Descoberto por Toni no Brasil, Deco nunca é aproveitado pelo Benfica. Muda-se para o Alverca, então satélite da Luz, antes de rumar ao Norte e ao sucesso retumbante de dragão ao peito. Para chegar às Antas tem de maturar seis meses no Salgueiros e no velhinho Vidal Pinheiro.

Em janeiro de 1999 assina com o F.C. Porto e inicia um trajeto inigualável. O clímax é atingido a maio de 2004, na final da Liga dos Campeões disputada e vencida contra o Mónaco: 3-0.

Derlei, amigo e colega de equipa no Porto de Mourinho entre 2002 e 2004, ajuda o Maisfutebol a recordar o médio que não sabia cair.

«Foi o melhor jogador com quem tive o prazer de jogar», resume o ex-avançado de F.C. Porto, Benfica e Sporting. «Por muito tempo que viva jamais esquecerei as nossas conversas nos estágios. Fomos sempre colegas de quarto. O Deco é um ser humano fantástico».

Do Brasil chegam também os elogios de Edmundo Animal, colega de Deco no Corinthians, em 1996. «Era um moleque danado no drible. Perdi-lhe o rasto e soube mais tarde que ia jogar pela seleção de Portugal. Jogava muito», refere o antigo atacante.

«Nos últimos anos, já depois de ele voltar ao Brasil, fizemos dupla no futevólei e aí percebi toda a capacidade técnica dele. Deixa uma grande imagem em todos».

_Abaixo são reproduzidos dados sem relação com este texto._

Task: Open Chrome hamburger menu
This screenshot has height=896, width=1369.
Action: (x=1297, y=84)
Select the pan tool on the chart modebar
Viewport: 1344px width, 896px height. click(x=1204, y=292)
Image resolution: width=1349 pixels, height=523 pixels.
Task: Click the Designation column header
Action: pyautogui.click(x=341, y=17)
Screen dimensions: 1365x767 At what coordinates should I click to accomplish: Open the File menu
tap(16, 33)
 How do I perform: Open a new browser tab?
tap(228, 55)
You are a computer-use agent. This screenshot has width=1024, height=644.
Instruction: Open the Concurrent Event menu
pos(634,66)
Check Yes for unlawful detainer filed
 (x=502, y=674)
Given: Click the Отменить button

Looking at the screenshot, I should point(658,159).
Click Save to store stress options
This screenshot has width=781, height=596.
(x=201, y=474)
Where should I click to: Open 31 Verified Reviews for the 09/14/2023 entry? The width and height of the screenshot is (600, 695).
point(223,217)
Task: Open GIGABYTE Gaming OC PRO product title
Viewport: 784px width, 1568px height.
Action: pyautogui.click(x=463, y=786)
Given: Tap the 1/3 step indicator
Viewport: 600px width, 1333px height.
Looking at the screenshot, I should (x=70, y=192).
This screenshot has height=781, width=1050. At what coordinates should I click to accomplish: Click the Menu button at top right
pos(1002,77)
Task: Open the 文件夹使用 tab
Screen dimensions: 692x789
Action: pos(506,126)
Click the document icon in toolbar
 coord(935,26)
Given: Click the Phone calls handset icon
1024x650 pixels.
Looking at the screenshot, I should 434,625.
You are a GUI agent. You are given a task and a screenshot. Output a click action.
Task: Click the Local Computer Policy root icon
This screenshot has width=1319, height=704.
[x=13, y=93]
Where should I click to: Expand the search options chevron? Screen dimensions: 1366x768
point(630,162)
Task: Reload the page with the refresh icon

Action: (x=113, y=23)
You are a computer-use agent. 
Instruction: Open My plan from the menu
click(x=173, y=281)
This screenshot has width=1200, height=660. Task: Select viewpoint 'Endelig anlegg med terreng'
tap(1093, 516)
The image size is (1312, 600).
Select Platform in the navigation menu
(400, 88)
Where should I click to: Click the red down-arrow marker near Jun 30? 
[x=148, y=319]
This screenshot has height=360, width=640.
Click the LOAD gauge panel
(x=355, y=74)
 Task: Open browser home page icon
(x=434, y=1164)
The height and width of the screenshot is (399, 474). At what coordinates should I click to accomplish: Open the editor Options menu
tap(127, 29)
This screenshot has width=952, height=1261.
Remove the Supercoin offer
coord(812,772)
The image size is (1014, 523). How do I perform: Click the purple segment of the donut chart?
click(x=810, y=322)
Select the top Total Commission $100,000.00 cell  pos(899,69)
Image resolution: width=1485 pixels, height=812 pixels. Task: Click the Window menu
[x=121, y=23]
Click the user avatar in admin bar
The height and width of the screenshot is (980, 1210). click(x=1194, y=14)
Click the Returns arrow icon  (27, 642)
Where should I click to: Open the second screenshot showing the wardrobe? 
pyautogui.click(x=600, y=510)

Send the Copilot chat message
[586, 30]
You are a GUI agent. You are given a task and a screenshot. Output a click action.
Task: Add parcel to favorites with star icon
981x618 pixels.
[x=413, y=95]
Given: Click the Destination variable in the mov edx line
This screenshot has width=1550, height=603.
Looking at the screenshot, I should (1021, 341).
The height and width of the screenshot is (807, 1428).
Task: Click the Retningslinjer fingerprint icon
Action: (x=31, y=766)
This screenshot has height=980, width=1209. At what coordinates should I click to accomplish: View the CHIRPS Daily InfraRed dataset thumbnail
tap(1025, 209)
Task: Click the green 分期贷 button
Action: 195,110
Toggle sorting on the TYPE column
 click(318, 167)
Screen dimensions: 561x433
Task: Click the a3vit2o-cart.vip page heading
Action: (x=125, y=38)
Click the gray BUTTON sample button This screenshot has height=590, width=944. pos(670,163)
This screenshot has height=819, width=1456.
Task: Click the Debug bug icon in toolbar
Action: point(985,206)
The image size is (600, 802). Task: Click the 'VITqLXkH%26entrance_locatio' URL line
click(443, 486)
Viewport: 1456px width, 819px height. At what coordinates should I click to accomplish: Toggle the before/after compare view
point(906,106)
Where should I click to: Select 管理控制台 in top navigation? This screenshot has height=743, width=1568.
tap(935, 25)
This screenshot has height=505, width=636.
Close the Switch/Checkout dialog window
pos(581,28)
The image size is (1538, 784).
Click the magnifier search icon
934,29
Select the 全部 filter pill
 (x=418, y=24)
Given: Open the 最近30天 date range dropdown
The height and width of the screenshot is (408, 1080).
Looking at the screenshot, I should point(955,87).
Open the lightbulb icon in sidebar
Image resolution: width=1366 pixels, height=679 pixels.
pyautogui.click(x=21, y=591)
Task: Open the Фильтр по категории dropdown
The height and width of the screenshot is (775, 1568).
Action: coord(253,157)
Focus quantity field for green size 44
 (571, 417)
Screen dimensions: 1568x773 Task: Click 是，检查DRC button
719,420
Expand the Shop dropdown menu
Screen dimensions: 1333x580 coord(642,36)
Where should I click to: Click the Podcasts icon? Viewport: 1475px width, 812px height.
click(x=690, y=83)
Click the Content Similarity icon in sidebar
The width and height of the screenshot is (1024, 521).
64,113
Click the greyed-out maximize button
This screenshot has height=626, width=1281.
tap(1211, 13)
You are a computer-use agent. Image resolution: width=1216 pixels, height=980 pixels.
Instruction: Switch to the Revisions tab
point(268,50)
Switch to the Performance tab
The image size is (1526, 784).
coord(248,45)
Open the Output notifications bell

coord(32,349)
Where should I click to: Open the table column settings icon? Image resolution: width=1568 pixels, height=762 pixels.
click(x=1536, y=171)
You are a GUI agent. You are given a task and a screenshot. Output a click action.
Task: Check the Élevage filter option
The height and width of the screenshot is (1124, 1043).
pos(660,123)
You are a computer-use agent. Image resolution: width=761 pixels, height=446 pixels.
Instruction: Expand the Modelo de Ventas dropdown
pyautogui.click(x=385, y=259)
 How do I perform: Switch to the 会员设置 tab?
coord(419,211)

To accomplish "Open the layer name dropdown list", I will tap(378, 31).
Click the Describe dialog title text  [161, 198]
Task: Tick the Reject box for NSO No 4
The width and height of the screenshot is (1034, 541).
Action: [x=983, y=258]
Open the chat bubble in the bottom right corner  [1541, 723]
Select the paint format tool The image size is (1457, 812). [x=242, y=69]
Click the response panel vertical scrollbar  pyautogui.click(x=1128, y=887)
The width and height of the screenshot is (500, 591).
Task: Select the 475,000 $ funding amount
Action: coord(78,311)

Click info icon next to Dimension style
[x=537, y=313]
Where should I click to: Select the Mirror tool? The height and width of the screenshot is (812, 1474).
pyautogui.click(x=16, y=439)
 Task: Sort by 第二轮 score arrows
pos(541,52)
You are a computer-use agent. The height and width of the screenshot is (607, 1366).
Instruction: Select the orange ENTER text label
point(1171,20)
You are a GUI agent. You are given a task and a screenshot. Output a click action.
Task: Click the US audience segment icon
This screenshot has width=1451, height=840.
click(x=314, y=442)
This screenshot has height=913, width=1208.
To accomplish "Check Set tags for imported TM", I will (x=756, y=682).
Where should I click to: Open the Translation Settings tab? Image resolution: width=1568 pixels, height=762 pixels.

Dito: «Tive de arranjar espaço para o Deco e o Abílio»

Já com o F.C. Porto interessado, Deco tem na segunda metade de 1998 uma passagem meteórica pelo Salgueiros. Uma lesão grave atrasa-lhe a entrada em cena, mas depois precisa só de 12 jogos para deixar Pinto da Costa e Fernando Santos encantados.

«Guardo a imagem de um jovem de personalidade muito vincada. Era exigente e tinha uma confiança acima da média. Ele sabia bem o que valia e nós também», conta Dito, treinador desse Salgueiros.

«Tanto assim era que às vezes olhava para ele, nos treinos, e pensava: «o que está este miúdo a fazer aqui? Devia era estar no Bernabeu!»

Curiosamente, Deco passa dois jogos pelo banco de suplentes antes de se tornar a estrela da equipa. O problema chamava-se... Abílio. «Eram os dois médios criativos e eu tive dificuldades em arranjar espaço para os dois. Mudei o modelo e fizeram uma dupla excelente».

O Salgueiros conclui essa primeira volta tranquilíssimo. Deco sai de Paranhos e acaba na Avenida Fernão de Magalhães, ainda dominadas pelo extinto Estádio das Antas.

Derlei: «Não me consigo livrar do Deco»

Habituado a desenrascar-se desde muito pequeno, Deco resiste a problemas físicos, pessoais, e torna-se num ídolo do exigente tribunal azul e branco. «Quando fui contratado, o Deco foi a primeira pessoa a falar comigo e a apresentar-me aos restantes colegas», recorda Derlei.

No Brasil, o avançado confessa não ter sido apanhado de surpresa pela decisão do Mágico. «Na semana passada falei com o Carlos Alberto, nosso colega no Porto, e ele disse-me que o Deco estava a pensar abandonar o futebol».

«Vivo em São Paulo e ele no Rio de janeiro, mas vejo-o todos os dias», continua Derlei. «Em minha casa tenho uma foto nossa a celebrar o meu segundo golo em Sevilha, contra o Celtic [final da Taça UEFA]. Não me consigo livrar dele (risos)».